Statistical misleadings

I’ve been pointing out for years now that scientists simply don’t have the statistical mastery required to back up the statistics-based results that they’ve been pointing out:

The results were “plain as day”, recalls Motyl, a psychology PhD student at the University of Virginia in Charlottesville. Data from a study of nearly 2,000 people seemed to show that political moderates saw shades of grey more accurately than did either left-wing or right-wing extremists. “The hypothesis was sexy,” he says, “and the data provided clear support.” The P value, a common index for the strength of evidence, was 0.01 — usually interpreted as ‘very significant’. Publication in a high-impact journal seemed within Motyl’s grasp.

But then reality intervened. Sensitive to controversies over reproducibility, Motyl and his adviser, Brian Nosek, decided to replicate the study. With extra data, the P value came out as 0.59 — not even close to the conventional level of significance, 0.05. The effect had disappeared, and with it, Motyl’s dreams of youthful fame.

It turned out that the problem was not in the data or in Motyl’s analyses. It lay in the surprisingly slippery nature of the P value, which is neither as reliable nor as objective as most scientists assume. “P values are not doing their job, because they can’t,” says Stephen Ziliak, an economist at Roosevelt University in Chicago, Illinois, and a frequent critic of the way statistics are used.

For many scientists, this is especially worrying in light of the reproducibility concerns. In 2005, epidemiologist John Ioannidis of Stanford University in California suggested that most published findings are false; since then, a string of high-profile replication problems has forced scientists to rethink how they evaluate results.

Of course, if one considers the nonsensical hypotheses many of these scientists are attempting to statistically test, it is abundantly clear that they also lack a sufficient mastery of basic logic.

And notice that it is an economist who is a critic of the unreliable methods being used by the scientists. That’s not a coincidence. Economists are some of the biggest skeptics in the academic world, mostly because they see their models failing almost as soon as they are constructed. The fact is that the scientists quite literally have no idea what they’re talking about:

For all the P value’s apparent precision, Fisher intended it to be just one part of a fluid, non-numerical process that blended data and background knowledge to lead to scientific conclusions. But it soon got swept into a movement to make evidence-based decision-making as rigorous and objective as possible. This movement was spearheaded in the late 1920s by Fisher’s bitter rivals, Polish mathematician Jerzy Neyman and UK statistician Egon Pearson, who introduced an alternative framework for data analysis that included statistical power, false positives, false negatives and many other concepts now familiar from introductory statistics classes. They pointedly left out the P value.

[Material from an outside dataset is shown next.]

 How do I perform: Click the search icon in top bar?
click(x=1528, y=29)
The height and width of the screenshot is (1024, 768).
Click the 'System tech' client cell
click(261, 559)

But while the rivals feuded — Neyman called some of Fisher’s work mathematically “worse than useless”; Fisher called Neyman’s approach “childish” and “horrifying [for] intellectual freedom in the west” — other researchers lost patience and began to write statistics manuals for working scientists. And because many of the authors were non-statisticians without a thorough understanding of either approach, they created a hybrid system that crammed Fisher’s easy-to-calculate P value into Neyman and Pearson’s reassuringly rigorous rule-based system. This is when a P value of 0.05 became enshrined as ‘statistically significant’, for example. “The P value was never meant to be used the way it’s used today,” says Goodman.